“Angola representa uma oportunidade para os nossos acionistas”, afirma CEO do Access Bank

“Angola representa uma oportunidade para os nossos acionistas participarem no que acreditamos que irá gerar um valor mais forte à medida que África vai emergindo”, explicou Herbert Wigwe, CEO da Access Holding Pics, numa entrevista exclusiva para a Forbes África Lusófona.

O banco nigeriano Access Bank garantiu 51% das ações da Montepio Holding, materializando a sua intenção de comprar o Finibanco Angola com uma participação de controlo, uma operação que Herbert Wigwe, CEO da Access Holding Pics, associa à determinação do grupo em aproveitar oportunidades dentro e fora daquele país localizado no Golfo da Guiné.

“A nossa visão permanece clara como sempre, assim como a nossa determinação em aproveitar oportunidades dentro e fora da Nigéria. Angola representa uma oportunidade para os nossos acionistas participarem no que acreditamos que irá gerar um valor mais forte à medida que África vai emergindo. Continuamos comprometidos em fazer esses investimentos disciplinados e bem estruturados para criar uma plataforma forte e holística que será competitiva, diversificada e atraente nos próximos anos”, explicou o executivo numa entrevista exclusiva para a Forbes África Lusófona.

Segundo a Forbes África Lusófona, a aquisição da instituição está sujeita a aprovações regulatórias na Nigéria e em Angola, estando prevista a sua conclusão no primeiro semestre de 2023, após o cumprimento das condições precedentes.

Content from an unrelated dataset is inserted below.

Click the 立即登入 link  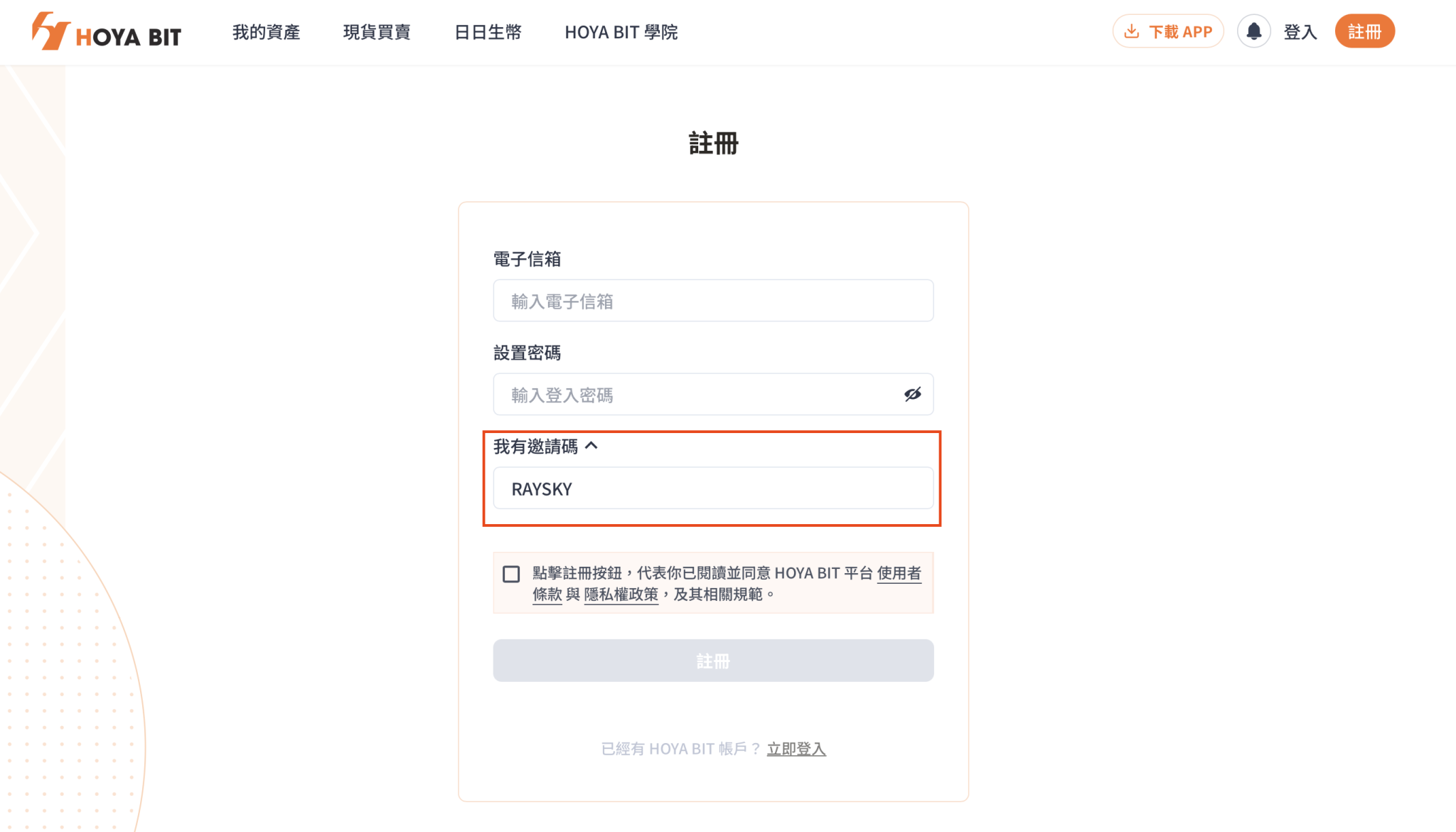point(796,749)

Em comunicado, o Banco Montepio refere que “o valor de venda terá como referência a proporção atribuível ao Grupo Banco Montepio nos capitais próprios do Finibanco Angola S.A., os quais totalizam 70 milhões de euros com referência a 30 de junho de 2022, e os ajustamentos que vierem a ser apurados no âmbito de uma auditoria com conclusão prevista no segundo trimestre de 2023”.

O documento detalha ainda que, “para o MH e para o grupo mais amplo Banco Montepio, este é um passo importante na sua estratégia de concentrar a sua atividade no mercado doméstico e, ao mesmo tempo, abrir novos caminhos para o futuro do Finibanco Angola, que ajudou a desenvolver durante mais de uma década sob a sua propriedade”.